* DATASET EXTRACT
+++
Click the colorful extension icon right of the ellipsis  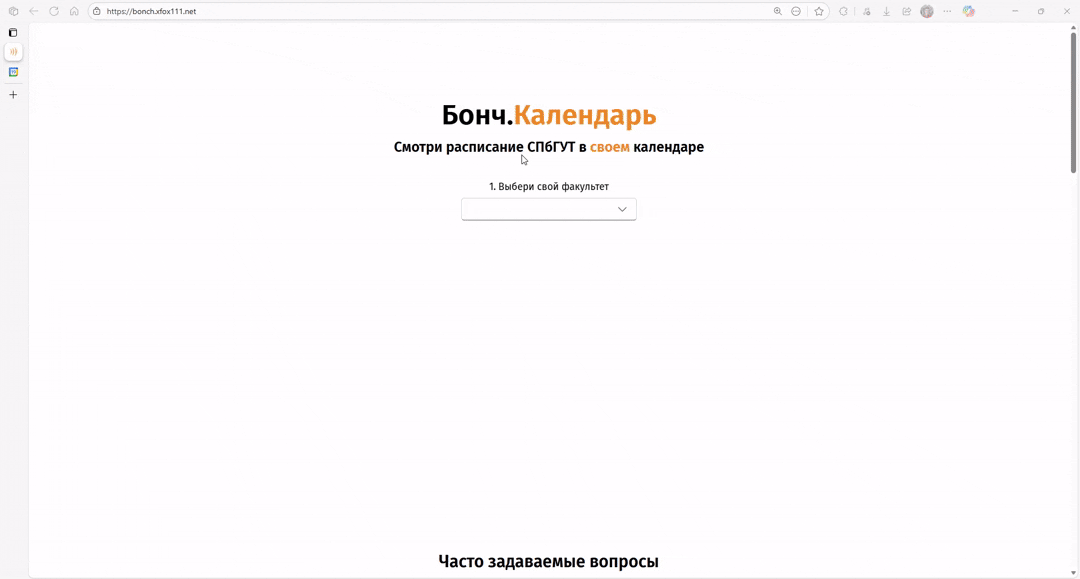(967, 11)
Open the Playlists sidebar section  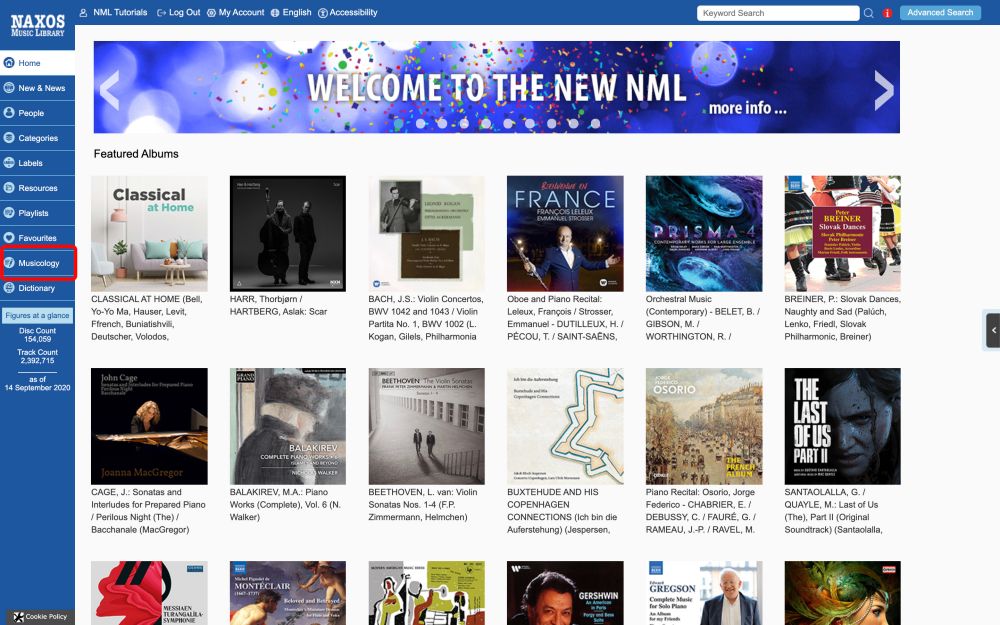37,213
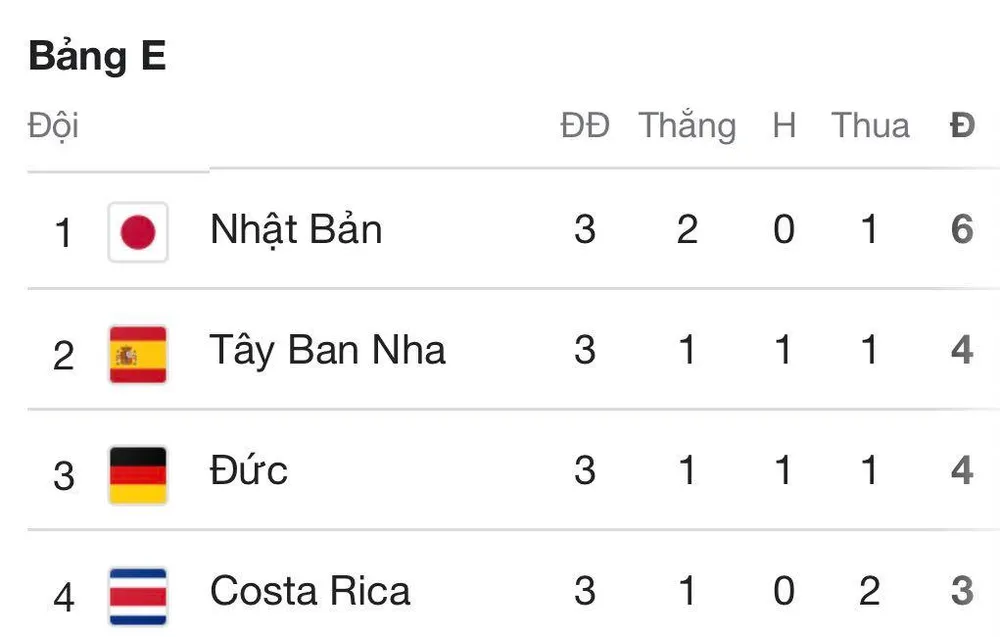This screenshot has width=1000, height=637.
Task: Click the ĐĐ column header
Action: pyautogui.click(x=585, y=126)
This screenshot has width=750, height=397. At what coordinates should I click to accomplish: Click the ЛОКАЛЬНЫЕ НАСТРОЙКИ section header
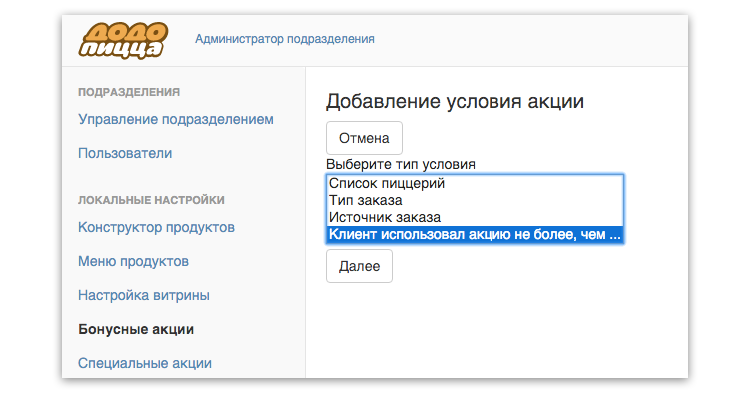[151, 200]
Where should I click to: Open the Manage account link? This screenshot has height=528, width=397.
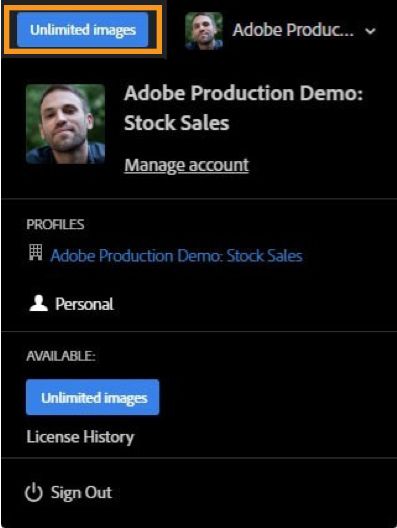[x=187, y=165]
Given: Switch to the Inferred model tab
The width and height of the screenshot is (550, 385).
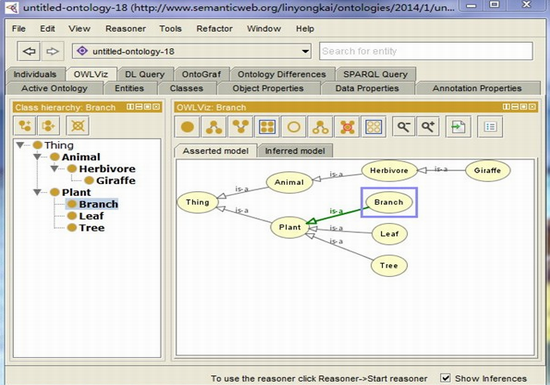Looking at the screenshot, I should point(295,151).
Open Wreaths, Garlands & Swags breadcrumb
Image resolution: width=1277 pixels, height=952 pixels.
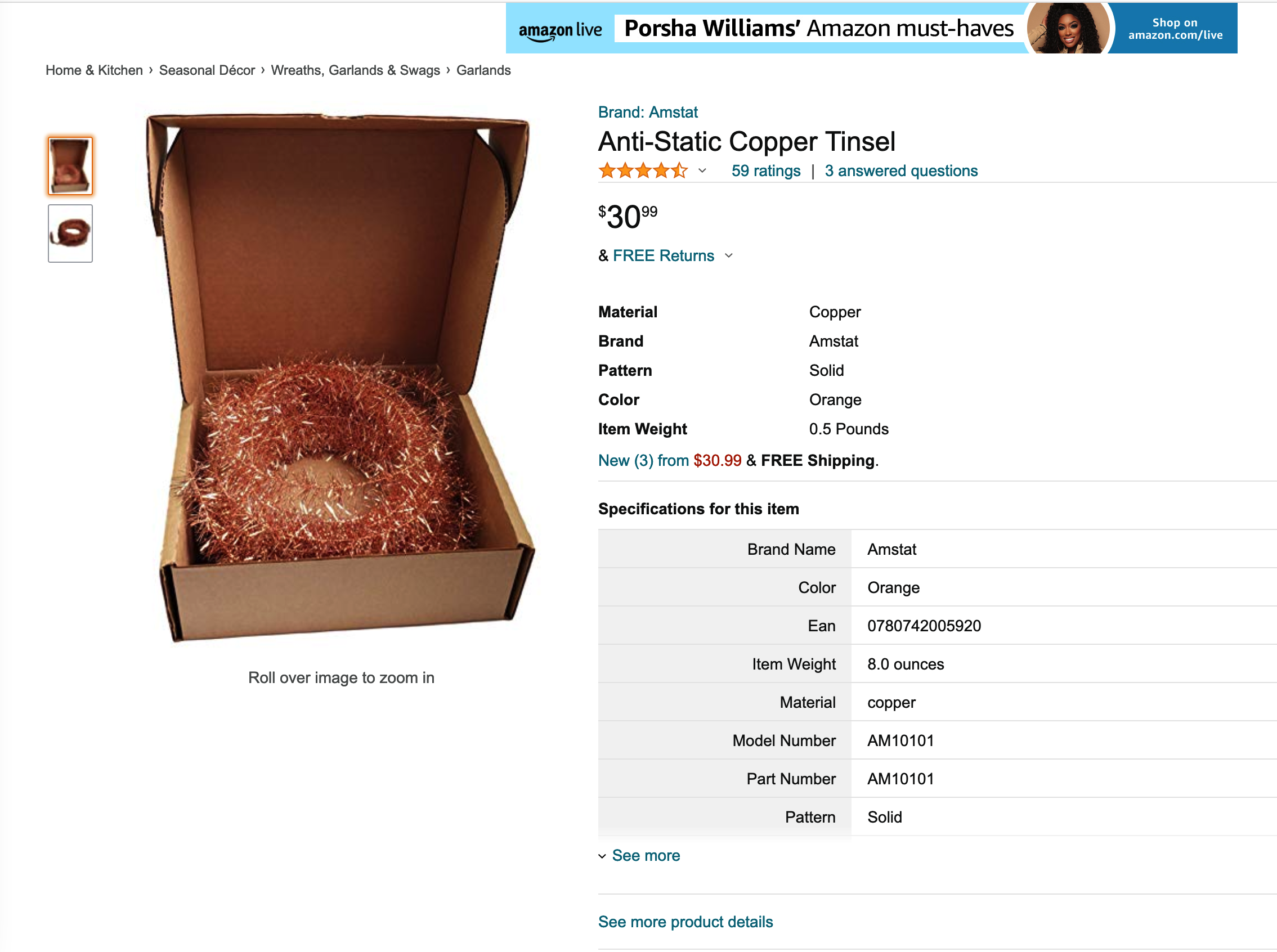click(356, 70)

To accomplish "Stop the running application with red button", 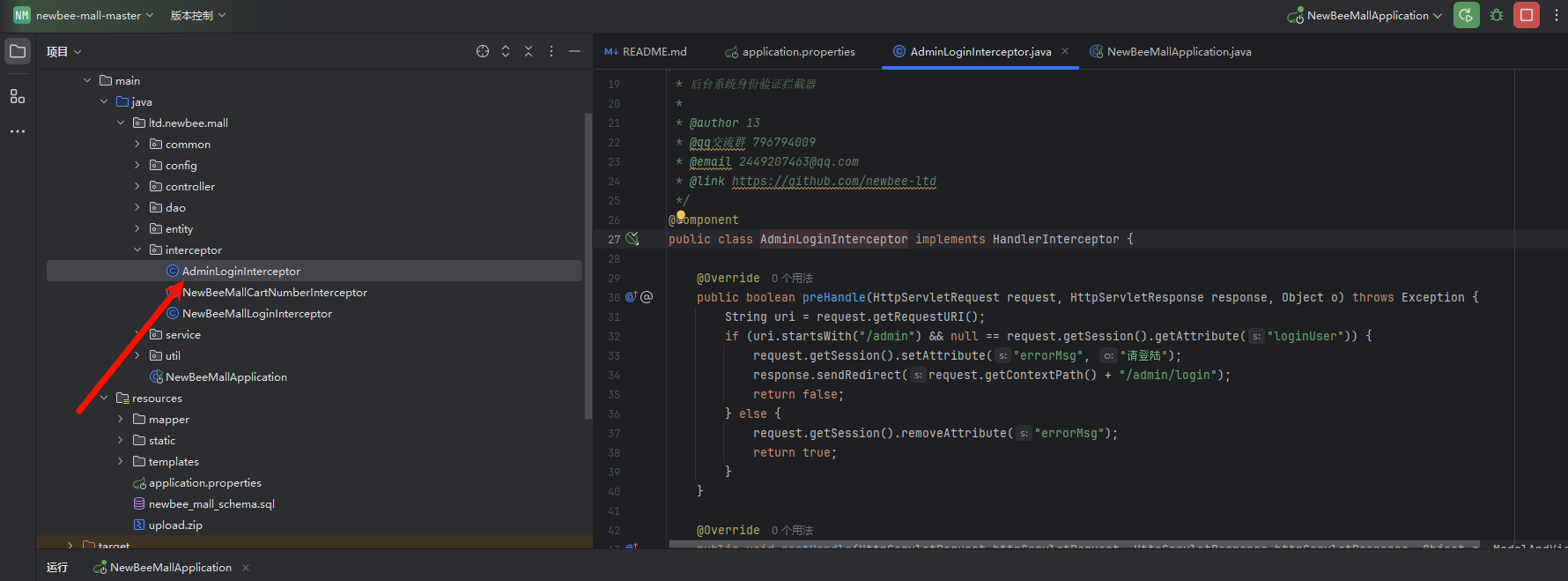I will (1527, 16).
+++
Rewrite the entries from the line containing "Where should I" through the line containing "Looking at the" as a numbered list, omitting blank lines and pictures.

* SOLUTION TO THIS PROBLEM
1. Where should I click to: Open the Manage account link? This screenshot has height=528, width=397.
2. [x=187, y=165]
3. Given: Switch to the Inferred model tab
4. The width and height of the screenshot is (550, 385).
5. Looking at the screenshot, I should point(295,151).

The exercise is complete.